Le Progrès (Lyon)
Rhône, vendredi 5 mars 2021
A.D.
Yanis garde les pieds sur terre et ne rêve pas de grimper dans les échelons du trafic. Il se confie sur son « business » aux risques très calculés.
Nous l’appellerons Yanis et le rencontrons à Lyon. Âgé de 20 ans, c’est un petit dealer qui a déjà effectué un an de prison pour trafic de stupéfiants. L’école ? Il y est allé et a même passé son Bac avant d’obtenir un DUT Gestion des entreprises et des administrations. Il a décroché un CDD… dans un organisme public.
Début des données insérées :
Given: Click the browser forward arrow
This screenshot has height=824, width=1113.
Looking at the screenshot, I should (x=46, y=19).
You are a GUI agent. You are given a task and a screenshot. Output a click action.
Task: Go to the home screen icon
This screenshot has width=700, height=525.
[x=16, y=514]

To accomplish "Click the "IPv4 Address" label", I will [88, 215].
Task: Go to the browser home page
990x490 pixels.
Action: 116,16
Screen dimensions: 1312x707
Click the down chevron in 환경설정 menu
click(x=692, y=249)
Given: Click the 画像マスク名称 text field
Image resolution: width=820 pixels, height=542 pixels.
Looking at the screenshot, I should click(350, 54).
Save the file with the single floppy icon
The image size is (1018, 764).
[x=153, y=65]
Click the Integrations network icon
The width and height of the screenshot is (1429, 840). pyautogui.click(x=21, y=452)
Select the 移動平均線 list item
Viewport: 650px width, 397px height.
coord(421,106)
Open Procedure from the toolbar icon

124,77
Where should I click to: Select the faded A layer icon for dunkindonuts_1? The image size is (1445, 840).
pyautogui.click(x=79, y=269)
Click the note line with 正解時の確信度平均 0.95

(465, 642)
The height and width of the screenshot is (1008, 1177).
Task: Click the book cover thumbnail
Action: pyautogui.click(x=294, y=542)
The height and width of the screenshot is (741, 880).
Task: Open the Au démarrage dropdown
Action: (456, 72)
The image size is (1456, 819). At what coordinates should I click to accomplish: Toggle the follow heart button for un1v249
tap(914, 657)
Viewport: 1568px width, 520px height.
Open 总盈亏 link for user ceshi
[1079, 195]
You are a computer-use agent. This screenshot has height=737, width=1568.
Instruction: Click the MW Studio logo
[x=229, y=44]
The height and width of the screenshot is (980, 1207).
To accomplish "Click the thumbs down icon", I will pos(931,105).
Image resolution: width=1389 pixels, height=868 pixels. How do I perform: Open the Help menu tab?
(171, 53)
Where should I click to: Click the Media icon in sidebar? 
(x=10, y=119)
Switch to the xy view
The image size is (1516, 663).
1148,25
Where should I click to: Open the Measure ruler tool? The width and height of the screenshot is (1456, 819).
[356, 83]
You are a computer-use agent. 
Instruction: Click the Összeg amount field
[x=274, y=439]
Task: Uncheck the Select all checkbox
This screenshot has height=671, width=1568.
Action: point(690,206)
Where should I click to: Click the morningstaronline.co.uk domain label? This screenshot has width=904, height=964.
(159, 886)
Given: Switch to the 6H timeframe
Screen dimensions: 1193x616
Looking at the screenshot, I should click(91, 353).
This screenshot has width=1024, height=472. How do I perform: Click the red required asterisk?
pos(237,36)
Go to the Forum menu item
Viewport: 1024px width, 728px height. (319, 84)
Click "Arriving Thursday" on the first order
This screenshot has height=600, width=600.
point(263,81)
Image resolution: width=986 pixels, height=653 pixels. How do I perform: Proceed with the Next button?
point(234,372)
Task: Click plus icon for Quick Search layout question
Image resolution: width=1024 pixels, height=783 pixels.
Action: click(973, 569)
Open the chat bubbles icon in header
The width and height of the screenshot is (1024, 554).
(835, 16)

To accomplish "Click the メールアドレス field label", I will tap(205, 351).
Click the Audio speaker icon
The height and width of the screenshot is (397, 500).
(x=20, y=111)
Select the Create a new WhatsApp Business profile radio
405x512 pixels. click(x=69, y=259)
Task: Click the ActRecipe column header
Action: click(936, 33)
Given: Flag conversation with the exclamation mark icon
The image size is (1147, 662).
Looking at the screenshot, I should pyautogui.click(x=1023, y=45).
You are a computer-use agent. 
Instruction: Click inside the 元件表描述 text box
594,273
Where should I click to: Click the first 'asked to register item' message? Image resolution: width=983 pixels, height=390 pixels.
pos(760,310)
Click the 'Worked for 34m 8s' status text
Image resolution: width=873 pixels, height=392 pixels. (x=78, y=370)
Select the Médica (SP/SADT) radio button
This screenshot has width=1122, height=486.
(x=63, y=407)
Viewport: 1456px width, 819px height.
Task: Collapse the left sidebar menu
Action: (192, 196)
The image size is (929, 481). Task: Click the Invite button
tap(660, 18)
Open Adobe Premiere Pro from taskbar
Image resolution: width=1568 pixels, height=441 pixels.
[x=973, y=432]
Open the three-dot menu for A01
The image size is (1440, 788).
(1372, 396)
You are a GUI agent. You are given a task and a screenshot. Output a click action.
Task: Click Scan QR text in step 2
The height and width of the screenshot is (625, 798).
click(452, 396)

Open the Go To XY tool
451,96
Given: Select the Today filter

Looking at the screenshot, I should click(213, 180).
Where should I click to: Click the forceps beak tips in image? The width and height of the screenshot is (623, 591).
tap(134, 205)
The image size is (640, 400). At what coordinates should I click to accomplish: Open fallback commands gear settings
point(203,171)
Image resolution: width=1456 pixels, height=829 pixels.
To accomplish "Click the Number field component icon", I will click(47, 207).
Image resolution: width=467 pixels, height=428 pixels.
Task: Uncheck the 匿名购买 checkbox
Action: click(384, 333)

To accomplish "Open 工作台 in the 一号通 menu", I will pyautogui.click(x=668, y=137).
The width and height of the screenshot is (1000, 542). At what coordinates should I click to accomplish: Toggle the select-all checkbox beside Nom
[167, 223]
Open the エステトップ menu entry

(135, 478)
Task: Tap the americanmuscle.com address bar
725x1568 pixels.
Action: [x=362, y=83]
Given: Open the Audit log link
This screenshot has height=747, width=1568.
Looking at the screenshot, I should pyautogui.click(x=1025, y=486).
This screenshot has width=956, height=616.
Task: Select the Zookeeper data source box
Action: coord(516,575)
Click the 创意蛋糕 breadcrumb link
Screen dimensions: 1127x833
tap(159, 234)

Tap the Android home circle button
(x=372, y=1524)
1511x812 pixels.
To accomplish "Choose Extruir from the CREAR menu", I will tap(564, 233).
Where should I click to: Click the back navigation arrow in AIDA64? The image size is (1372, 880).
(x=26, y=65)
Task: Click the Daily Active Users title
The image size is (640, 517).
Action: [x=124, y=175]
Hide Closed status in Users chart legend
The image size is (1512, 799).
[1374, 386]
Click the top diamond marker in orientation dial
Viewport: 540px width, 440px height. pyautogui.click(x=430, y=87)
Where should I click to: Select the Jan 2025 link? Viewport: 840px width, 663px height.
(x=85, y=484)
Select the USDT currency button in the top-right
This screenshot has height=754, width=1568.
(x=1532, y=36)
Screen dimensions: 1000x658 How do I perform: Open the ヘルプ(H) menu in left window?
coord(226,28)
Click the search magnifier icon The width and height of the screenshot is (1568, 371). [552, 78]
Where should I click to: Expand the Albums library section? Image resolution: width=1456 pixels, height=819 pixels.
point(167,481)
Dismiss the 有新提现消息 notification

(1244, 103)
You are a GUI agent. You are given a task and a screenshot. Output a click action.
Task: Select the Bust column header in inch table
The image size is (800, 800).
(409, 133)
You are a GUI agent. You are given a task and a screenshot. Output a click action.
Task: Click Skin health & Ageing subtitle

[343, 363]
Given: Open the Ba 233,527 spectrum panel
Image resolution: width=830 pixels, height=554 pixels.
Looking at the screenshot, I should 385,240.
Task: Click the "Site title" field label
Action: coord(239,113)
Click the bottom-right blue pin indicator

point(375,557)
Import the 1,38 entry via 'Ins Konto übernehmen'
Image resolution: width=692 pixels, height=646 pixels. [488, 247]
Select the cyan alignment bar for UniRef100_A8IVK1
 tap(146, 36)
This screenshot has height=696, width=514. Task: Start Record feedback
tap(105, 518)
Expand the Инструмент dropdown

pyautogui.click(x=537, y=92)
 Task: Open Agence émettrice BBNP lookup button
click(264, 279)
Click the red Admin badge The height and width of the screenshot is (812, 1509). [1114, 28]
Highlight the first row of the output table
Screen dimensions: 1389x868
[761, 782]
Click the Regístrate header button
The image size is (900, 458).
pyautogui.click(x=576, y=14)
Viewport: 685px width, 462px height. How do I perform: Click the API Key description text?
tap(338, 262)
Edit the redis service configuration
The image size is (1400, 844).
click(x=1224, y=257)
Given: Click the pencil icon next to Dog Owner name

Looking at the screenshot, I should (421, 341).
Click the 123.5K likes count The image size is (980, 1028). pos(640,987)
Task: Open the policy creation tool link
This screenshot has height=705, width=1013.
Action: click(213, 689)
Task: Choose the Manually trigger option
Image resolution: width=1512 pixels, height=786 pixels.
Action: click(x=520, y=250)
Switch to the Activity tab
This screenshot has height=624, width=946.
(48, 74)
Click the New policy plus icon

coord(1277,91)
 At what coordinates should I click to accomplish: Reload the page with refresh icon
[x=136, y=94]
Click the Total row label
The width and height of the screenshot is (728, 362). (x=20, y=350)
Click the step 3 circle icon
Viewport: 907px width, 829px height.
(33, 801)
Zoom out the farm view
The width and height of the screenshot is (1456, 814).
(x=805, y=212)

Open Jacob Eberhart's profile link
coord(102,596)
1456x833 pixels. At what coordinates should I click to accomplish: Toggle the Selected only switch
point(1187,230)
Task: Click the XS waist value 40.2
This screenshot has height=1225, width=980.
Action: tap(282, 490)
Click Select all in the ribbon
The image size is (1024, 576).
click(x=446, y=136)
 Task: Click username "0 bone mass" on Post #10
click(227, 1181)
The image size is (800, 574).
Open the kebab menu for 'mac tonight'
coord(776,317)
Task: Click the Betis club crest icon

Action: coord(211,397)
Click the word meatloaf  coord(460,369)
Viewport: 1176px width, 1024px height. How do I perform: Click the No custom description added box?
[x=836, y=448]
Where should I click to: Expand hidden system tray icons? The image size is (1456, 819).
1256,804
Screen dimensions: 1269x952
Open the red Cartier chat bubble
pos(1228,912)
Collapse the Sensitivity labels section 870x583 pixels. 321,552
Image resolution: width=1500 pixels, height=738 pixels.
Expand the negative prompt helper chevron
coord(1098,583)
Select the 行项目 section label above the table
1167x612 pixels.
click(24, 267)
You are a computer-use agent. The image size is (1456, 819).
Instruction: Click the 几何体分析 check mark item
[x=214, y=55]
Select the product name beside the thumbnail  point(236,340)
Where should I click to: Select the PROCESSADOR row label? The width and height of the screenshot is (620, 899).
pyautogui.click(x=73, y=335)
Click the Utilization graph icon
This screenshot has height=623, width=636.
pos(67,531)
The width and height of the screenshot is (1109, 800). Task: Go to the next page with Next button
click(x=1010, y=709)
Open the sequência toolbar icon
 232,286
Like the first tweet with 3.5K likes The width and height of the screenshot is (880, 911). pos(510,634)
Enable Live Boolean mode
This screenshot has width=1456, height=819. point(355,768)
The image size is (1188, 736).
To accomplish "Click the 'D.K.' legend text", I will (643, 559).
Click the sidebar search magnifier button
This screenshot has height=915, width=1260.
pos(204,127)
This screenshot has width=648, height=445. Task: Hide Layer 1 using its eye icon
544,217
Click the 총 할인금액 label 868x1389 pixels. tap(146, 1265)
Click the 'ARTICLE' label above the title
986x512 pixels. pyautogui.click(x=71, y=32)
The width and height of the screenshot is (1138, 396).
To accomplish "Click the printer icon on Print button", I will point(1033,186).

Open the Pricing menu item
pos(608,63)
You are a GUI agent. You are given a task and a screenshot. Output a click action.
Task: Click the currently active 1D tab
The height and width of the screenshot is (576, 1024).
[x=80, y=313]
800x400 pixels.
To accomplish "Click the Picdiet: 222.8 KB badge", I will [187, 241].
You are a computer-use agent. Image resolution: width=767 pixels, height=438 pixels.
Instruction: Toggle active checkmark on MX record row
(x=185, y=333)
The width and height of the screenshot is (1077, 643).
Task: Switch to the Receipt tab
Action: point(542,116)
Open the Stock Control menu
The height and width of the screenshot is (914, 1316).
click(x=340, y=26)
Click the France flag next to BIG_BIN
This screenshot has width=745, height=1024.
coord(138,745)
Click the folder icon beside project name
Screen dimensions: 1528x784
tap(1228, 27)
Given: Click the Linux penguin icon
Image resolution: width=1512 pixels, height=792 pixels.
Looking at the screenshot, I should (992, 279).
Yanis garde les pieds sur terre et ne rêve pas de grimper dans les échelons du trafic : « Il ne faut pas être trop gourmand, c’est trop de stress. Quand tu te différencies, tu fais de l’ombre à des gens et c’est risqué. Il faut se faire de l’argent quand tu es jeune, mettre de côté et arrêter avant 30 ans. L’idée c’est de stopper quand j’aurai une situation financière légale et stable ».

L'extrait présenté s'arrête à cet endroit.